_Records to process_.
== == ==
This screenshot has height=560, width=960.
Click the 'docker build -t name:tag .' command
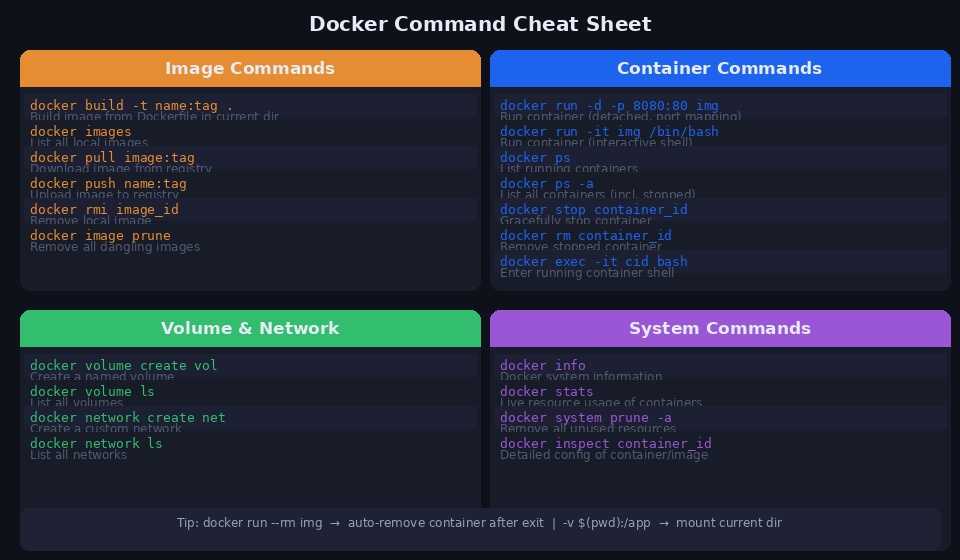(x=131, y=106)
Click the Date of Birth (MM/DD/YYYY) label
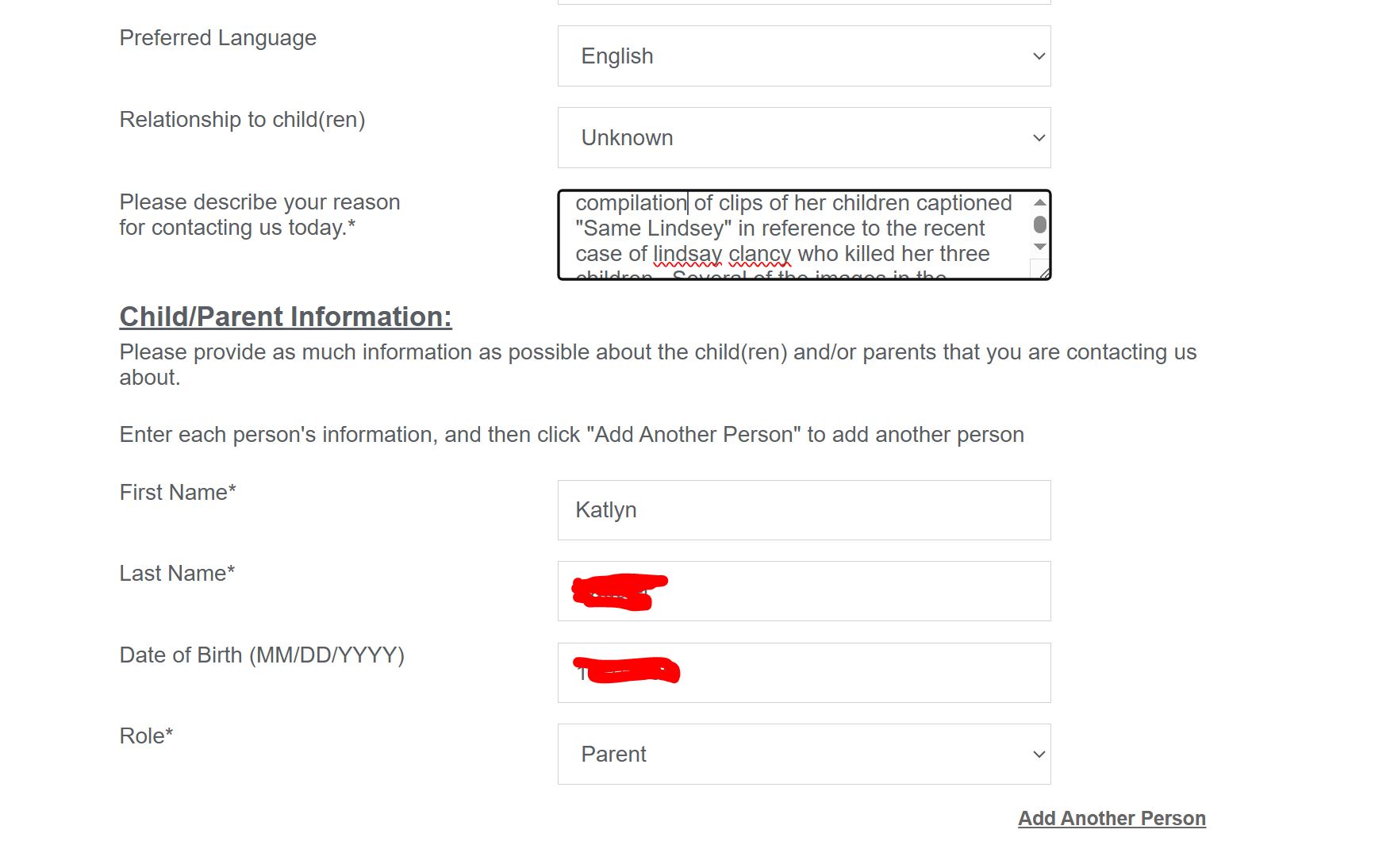This screenshot has width=1394, height=868. (x=262, y=655)
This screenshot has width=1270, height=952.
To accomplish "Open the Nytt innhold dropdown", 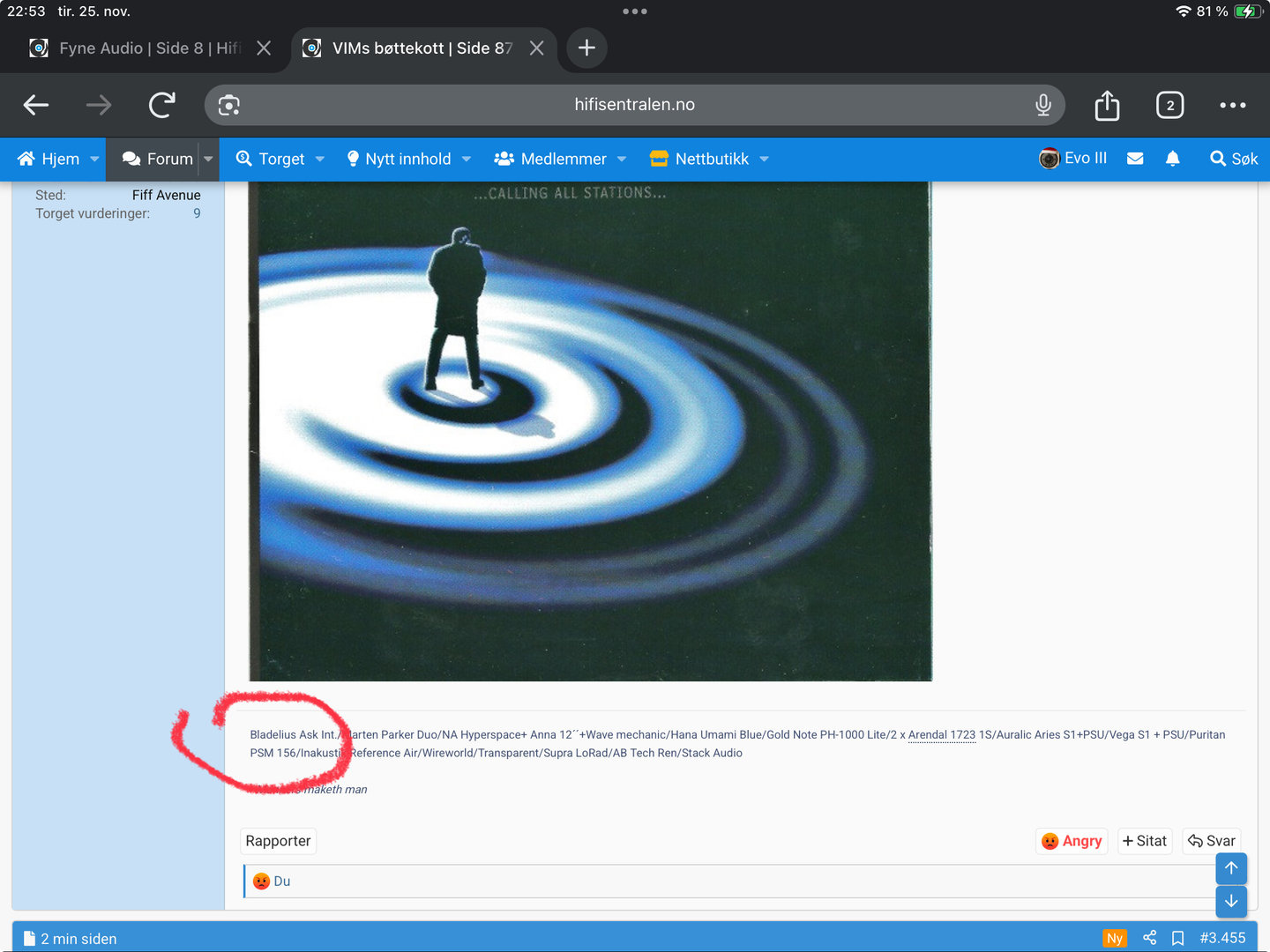I will pyautogui.click(x=408, y=159).
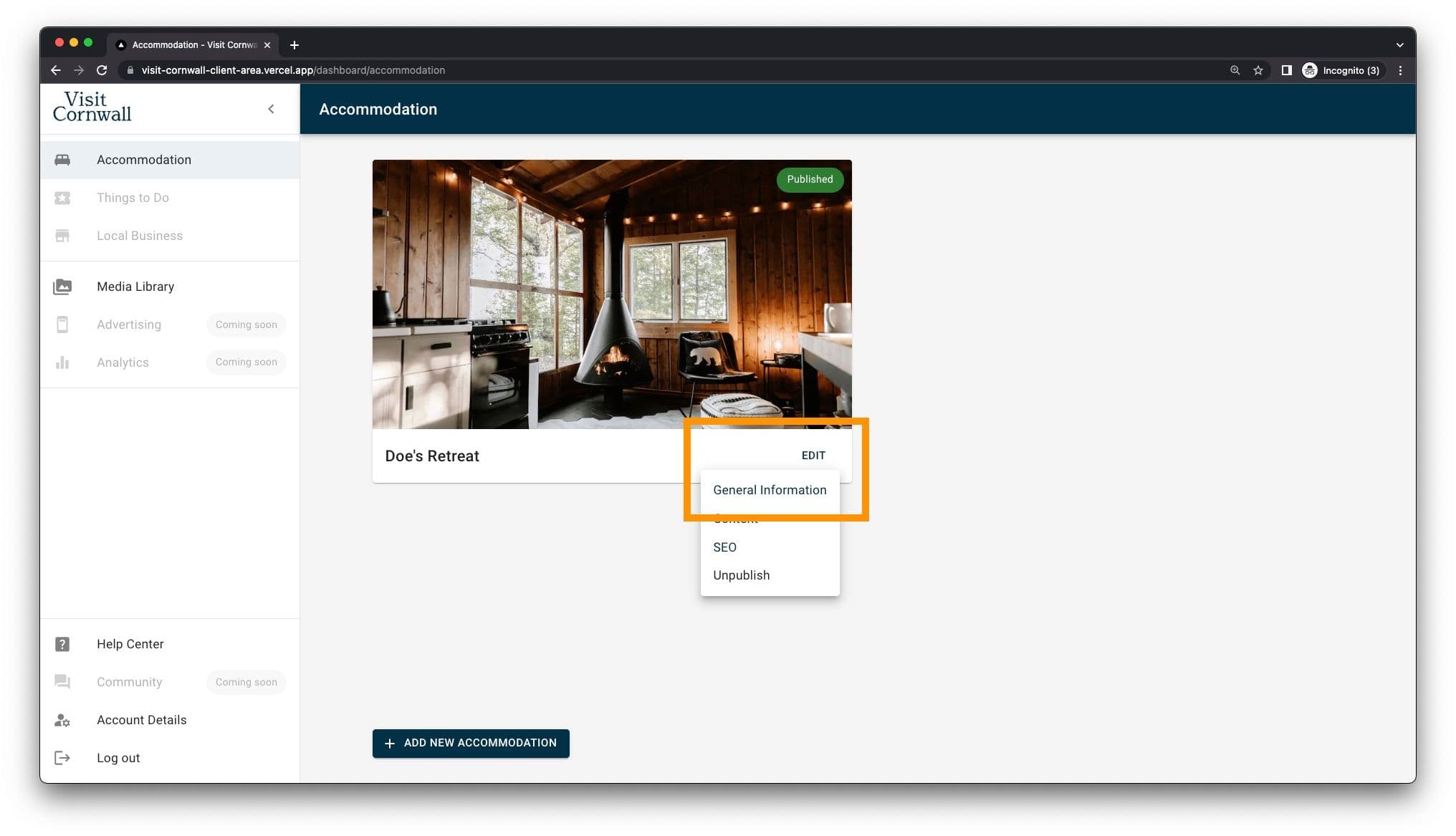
== == ==
_What is needed_. Copy out, word for word, the rows from the very first line through the line that contains "This screenshot has width=1394, height=868.", including both of those lines. Leave out the pictures.

_Correct response_.
This screenshot has height=560, width=960.
Click the 'docker build -t name:tag .' command
(x=131, y=106)
Click the Date of Birth (MM/DD/YYYY) label
This screenshot has width=1394, height=868. (x=262, y=655)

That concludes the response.